A questão central que persiste é: o MIC 2025 representa um verdadeiro trampolim para a liderança tecnológica global, ou se configura como um plano vulnerável às sanções internacionais e às próprias limitações internas do gigante asiático? A resposta a esta indagação complexa reside na análise aprofundada de seis setores-chave, que não apenas moldarão o futuro tecnológico da China, mas também poderão redefinir a ordem econômica mundial em curso:

1. Eletrônicos Avançados: A Corrida Crítica pelos Semicondutores

Contexto Atual: A dependência chinesa de semicondutores importados é flagrante. Em 2022, as importações atingiram a cifra de 415 bilhões de dólares, superando os gastos com petróleo, de acordo com a Semiconductor Industry Association. Para mitigar essa enorme vulnerabilidade, o governo chinês estabeleceu o "Big Fund" (Grande Fundo), um programa estatal robusto com um orçamento previsto até 2030 do montante de 150 bilhões de dólares. O foco principal é a expansão da capacidade de produção doméstica através da construção de fábricas de semicondutores e o investimento maciço em pesquisa e desenvolvimento.
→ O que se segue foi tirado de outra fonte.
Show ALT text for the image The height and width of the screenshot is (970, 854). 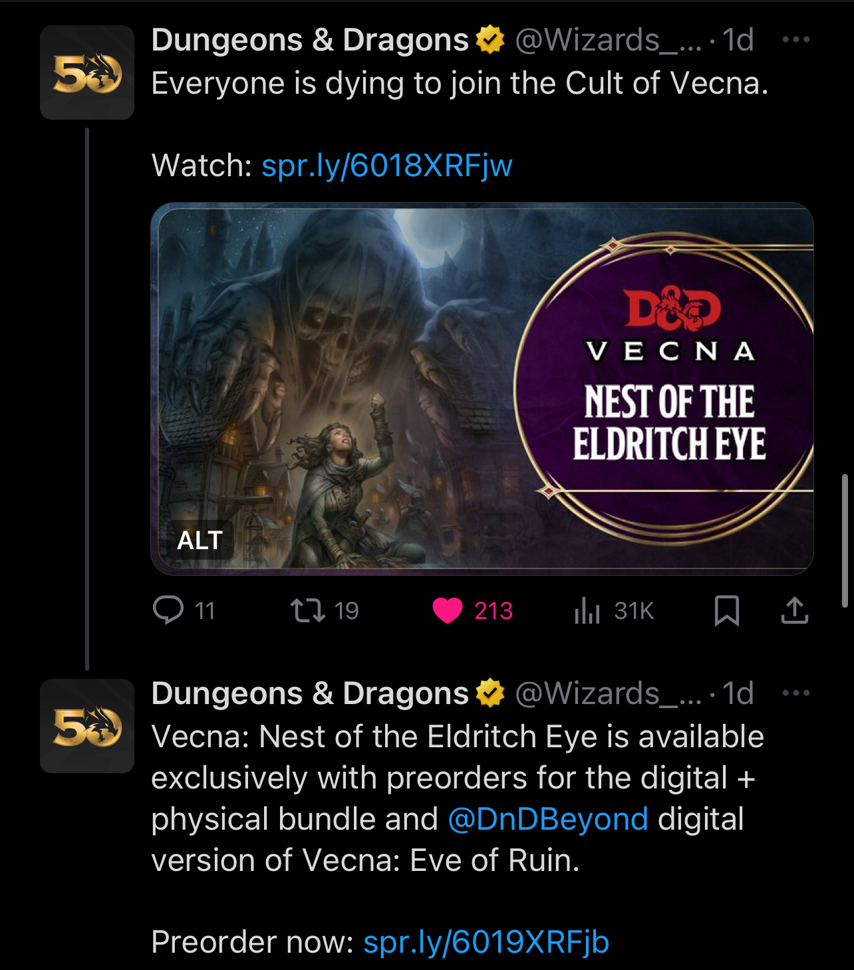click(200, 540)
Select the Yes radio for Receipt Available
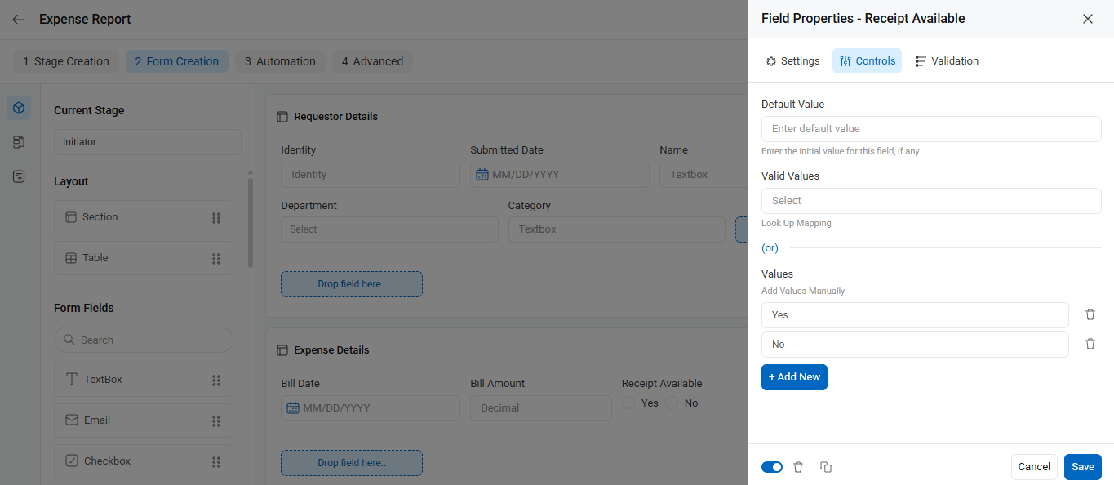Screen dimensions: 1114x485 point(628,403)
Progresso do Programa: Empresas chinesas demonstraram grandes avanços técnicos, produzindo chips de 7 nanômetros em 2023 utilizando a técnica de multipatterning. No entanto, essa abordagem eleva os custos de produção em cerca de 50% em comparação com a líder de mercado, a Taiwan Semiconductor Manufacturing Company Limited – TSMC, devido à impossibilidade de adquirir máquinas EUV, que é uma tecnologia usada na indústria de semicondutores para a fabricação de circuitos integrados, devido às restrições impostas pelos EUA e outras sanções ocidentais. A Huawei, em colaboração com a empresa chinesa SMIC, desenvolveu o chip Kirin 9000s, um feito notável diante das restrições internacionais. Contudo, a produção permanece limitada a cerca de 10 milhões de unidades anuais, contrastando com a capacidade da Apple, que produz com apoio da empresa de Taiwan, aproximadamente 200 milhões de chips anualmente.
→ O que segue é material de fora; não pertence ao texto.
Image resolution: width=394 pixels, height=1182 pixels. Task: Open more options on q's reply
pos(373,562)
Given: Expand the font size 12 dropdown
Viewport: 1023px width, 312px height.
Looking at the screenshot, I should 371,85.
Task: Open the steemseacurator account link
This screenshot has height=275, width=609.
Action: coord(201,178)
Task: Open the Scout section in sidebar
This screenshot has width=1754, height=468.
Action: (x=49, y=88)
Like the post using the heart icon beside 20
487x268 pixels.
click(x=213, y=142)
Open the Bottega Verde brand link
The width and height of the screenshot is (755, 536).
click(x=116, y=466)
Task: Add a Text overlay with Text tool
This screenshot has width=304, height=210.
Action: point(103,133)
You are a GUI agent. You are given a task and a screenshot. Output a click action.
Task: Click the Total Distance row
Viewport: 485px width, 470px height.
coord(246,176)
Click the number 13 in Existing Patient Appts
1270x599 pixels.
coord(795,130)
Perspectivas e Estratégias: As metas ambiciosas incluem dominar 70% da demanda doméstica por chips de 14 nanômetros até 2025, um avanço significativo em relação aos atuais 30%, e investir 2,8 bilhões de dólares em carbeto de silício até, no máximo, 2030, um material crucial para veículos elétricos e outras aplicações de alta potência. A China pensa ativamente em rotas alternativas à tecnologia ocidental, acelerando o desenvolvimento de processos de fabricação próprios e buscando reduzir a dependência da propriedade intelectual ocidental. No entanto, a complexidade da indústria de semicondutores e a profundidade da cadeia de suprimentos, que até as sanções impostas eram globais, tornam a autossuficiência um desafio monumental. 

2. Robótica e Máquinas de Precisão: Automatizando o Futuro da Manufatura

Andamento do Projeto: A China já se destaca como o maior mercado mundial de robôs industriais, respondendo por 45% das vendas globais em 2023. Entretanto, persiste uma dependência significativa de importações, especialmente em robôs de alta precisão, que representam 60% do consumo interno chinês.

Diminuindo os Custos: Empresas chinesas como a SIASUN têm demonstrado capacidade de inovação em custo-benefício-eficiência, reduzindo o preço de cobots – robôs colaborativos, para 8 mil dólares, tornando-os competitivos em mercados emergentes em comparação com os 20 mil dólares cobrados por rivais ocidentais. A Midea, gigante de eletrodomésticos, implementou o sistema M.IoT (interconexão das coisas, comunicação entre objetos e dispositivos inteligentes) em suas linhas de produção automatizadas, alcançando uma redução de 40% nos defeitos de fabricação, demonstrando o potencial da integração de tecnologias digitais na manufatura.

Perspectivas e Estratégias: O plano MIC 2025 almeja estabelecer 150 "fábricas inteligentes" até 2025, impulsionadas por tecnologias como 5G e edge computing (computação de borda, que realiza ações em tempo real à margem da rede). Para o horizonte de 2030, a China ambiciona desenvolver robôs com capacidades sensoriais avançadas, como o tato, para tarefas complexas como a montagem de microchips, por meio de parcerias, como a colaboração entre a Estun Robotics e a Academia Chinesa de Ciências, a estratégia de expansão para mercados externos é crucial, visando não apenas atender à demanda interna, mas também competir globalmente e reduzir a dependência mundial da tecnologia robótica ocidental, suprindo as possíveis  necessidades tecnológicas dos países pertencentes à “Nova Rota da Seda” e também aos BRICS. 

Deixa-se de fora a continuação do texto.